* **SELECTED EXTRACT**:
━━━━━━━━━━━━━━━━━━━━━━━━━━━━━━

The charging last week of three former Hewlett-Packard (HP) employees in Germany reminded me of some of the interesting underlying facts of the case. The Wall Street Journal (WSJ) has reported that at least one witness has said that the transactions in question were internally approved by HP through its then existing, contract approval process. Mr. Dieter Brunner, a contract employee who was working as an accountant on the group that approved the transaction, said in an interview that he was surprised when, as a temporary employee of HP, he first saw an invoice from an agent in 2004. “It didn’t make sense,” because there was no apparent reason for HP to pay such big sums to accounts controlled by small-businesses, Mr. Brunner said. He then proceeded to say he processed the transactions anyway because he was the most junior employee handling the file, “I assumed the deal was OK, because senior officials also signed off on the paperwork”.
The lesson learned here is not only must there be training to all employees but a company must listen to these employee-raised issues. In almost every circumstance where a significant compliance matter has arisen, if the issue had been reported or at least sent up the chain for consideration, there is a good chance that the incident would not have exploded into a full Foreign Corrupt Practices Act (FCPA) compliance violation. Matthew King, Group Head of Internal Audit at HSBC, calls this concept “escalation” and he believes that one of the more key features of any successful compliance program is to escalate compliance concerns up the chain for consideration and/or resolution.
This means that in almost every circumstance regarding a compliance issue he had been involved with, at some point a situation arose where an employee did not report a situation or event up to an appropriate level for additional review. This failure to escalate leads to the issue not reaching the right people in the company for review/action/resolution and the issue later becomes more difficult and more expensive to deal with in the company. A company needs to have a culture in place to not only allow escalation but to actively encourage elevation. This requires that both a structure and process, for the structure, exist. The company must then train, train and train all of its employees. Lastly, while a whistleblower process or hotlines are necessary these should not be viewed as the only systems which allow an employee to escalate a concern. The key would appear to be both having the systems in place to allow such escalation and to train all employees, including contract employees on how to escalate an issue.

━━━━━━━━━━━━━━━━━━━━━━━━━━━━━━

* **PROVIDED DATA**:
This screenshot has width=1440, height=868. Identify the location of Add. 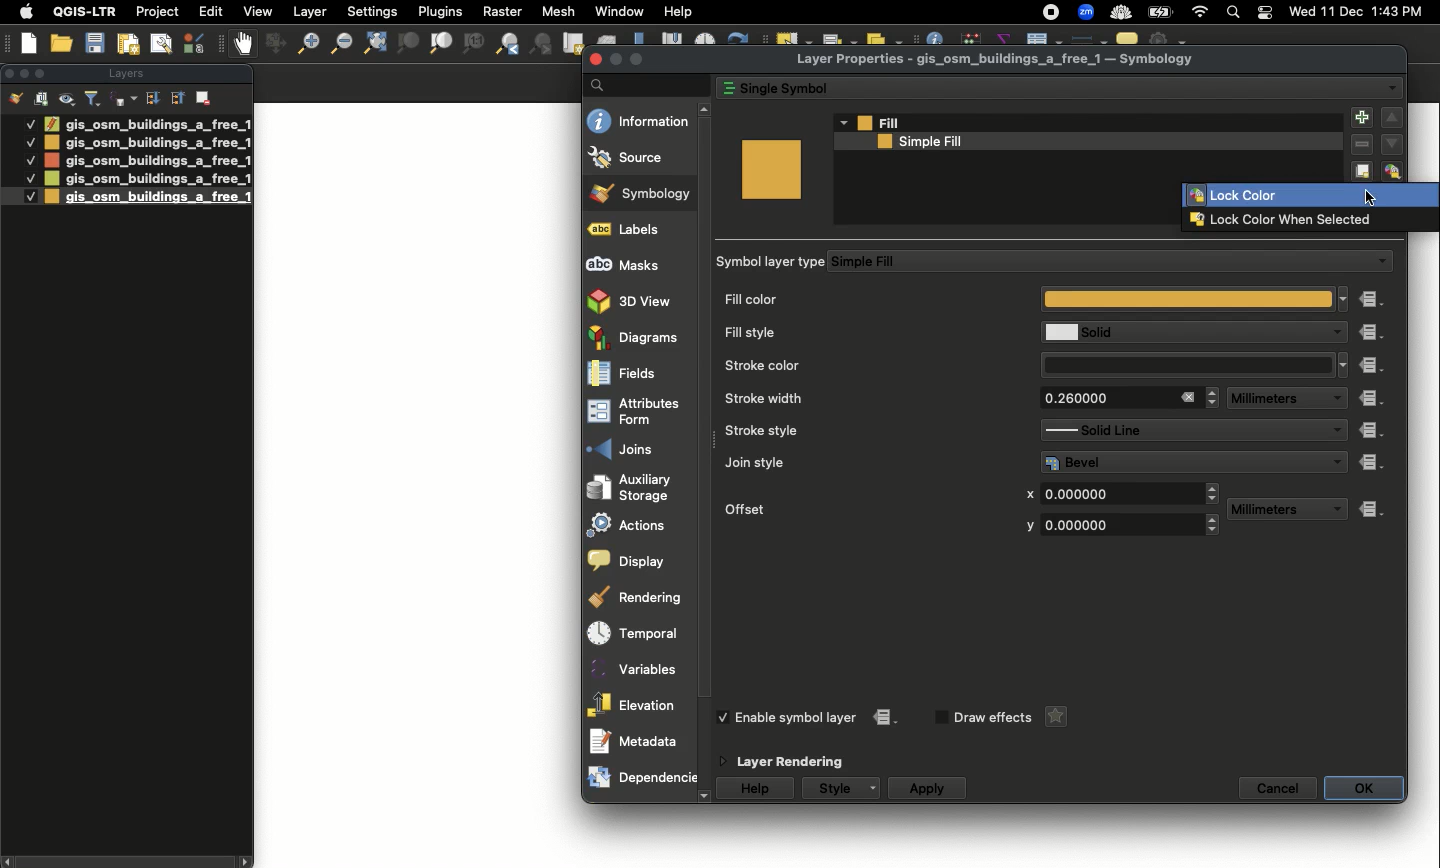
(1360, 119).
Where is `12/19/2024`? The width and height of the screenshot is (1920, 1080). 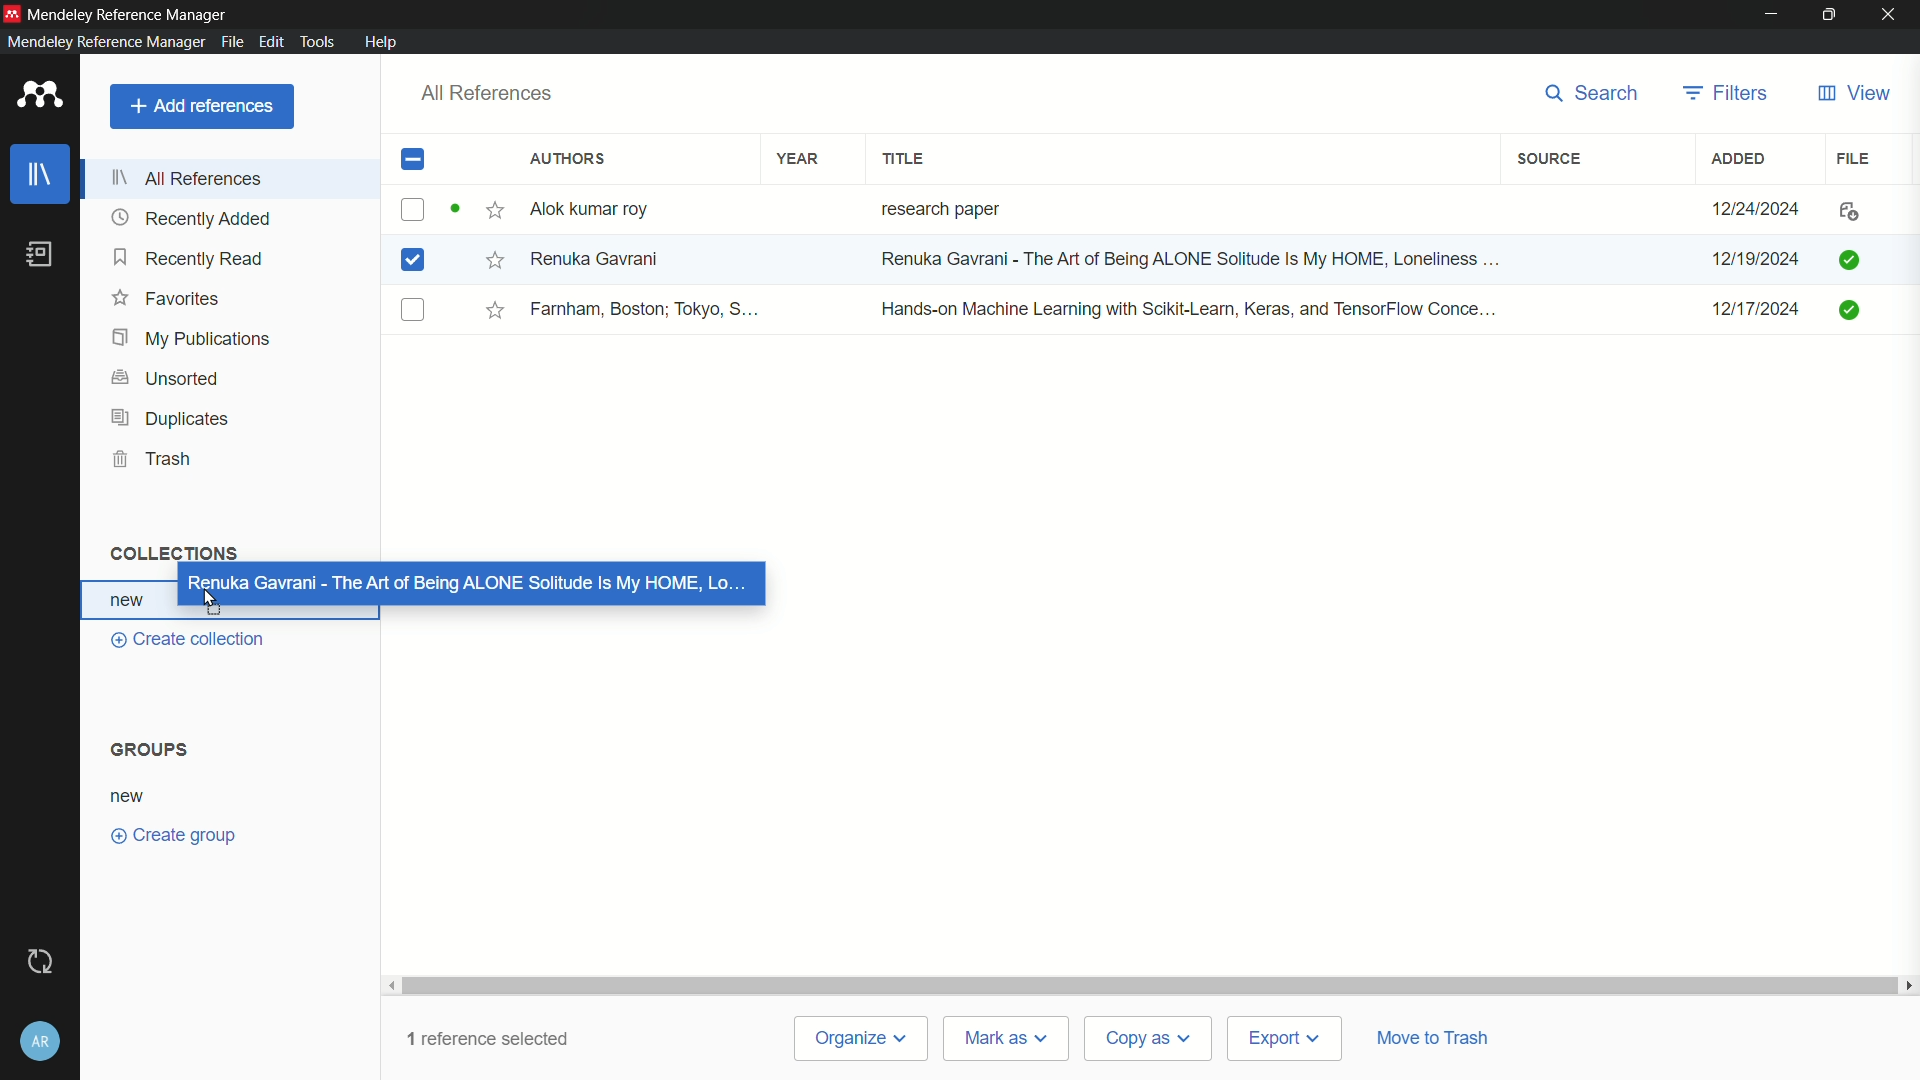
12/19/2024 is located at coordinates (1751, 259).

━━━━━━━━━━━━━━━━━━━━━━━━━━━━━━

* **WHAT YOU WILL DO**:
a) Set down the compliance text word for word, from "The lesson learned" up to and including "consideration and/or resolution.".
b) Check each statement below against the compliance text and answer yes or no, quoting the words of the text that decide it: (i) Dieter Brunner worked for HP as a temporary employee. (ii) Matthew King heads internal audit at HP. (iii) The compliance text treats a whistleblower process or hotline as the only system an employee needs for escalating a concern.
c) Carry the compliance text forward from its final sentence.

* **ANSWERS FOR THIS EXERCISE**:
a)
The lesson learned here is not only must there be training to all employees but a company must listen to these employee-raised issues. In almost every circumstance where a significant compliance matter has arisen, if the issue had been reported or at least sent up the chain for consideration, there is a good chance that the incident would not have exploded into a full Foreign Corrupt Practices Act (FCPA) compliance violation. Matthew King, Group Head of Internal Audit at HSBC, calls this concept “escalation” and he believes that one of the more key features of any successful compliance program is to escalate compliance concerns up the chain for consideration and/or resolution.

b)
(i) Yes: "as a temporary employee of HP"
(ii) No: "Matthew King, Group Head of Internal Audit at HSBC"
(iii) No: "these should not be viewed as the only systems which allow an employee to escalate a concern"

c)
Mike Volkov, on his Blogsite Corruption, Crime and Compliance, released a video last week where he talked about the need for a company to listen to employee complaints. He talked about this concept in terms of a whistleblower but it also holds true if an employee escalates a concern about an anti-corruption issue. In this day of eight substantive complaints coming into the Securities and Exchange Commission (SEC) whistleblower program on a daily basis, companies simply cannot afford to not listen. Think what position HP might be in today if this temporary employee had escalated his concern and the company had listened to him. Initially, HP would not have been under investigation by governmental authorities in Germany and Russian. In the US, both the Department of Justice (DOJ) and SEC are investigating the transaction. More ominously for HP, investigators from these jurisdictions are also now investigating other international operations, including those in Russia and the former CIS states to ascertain if other commissions paid involved similar allegations of bribery and corruption as those in the German subsidiary’s transaction.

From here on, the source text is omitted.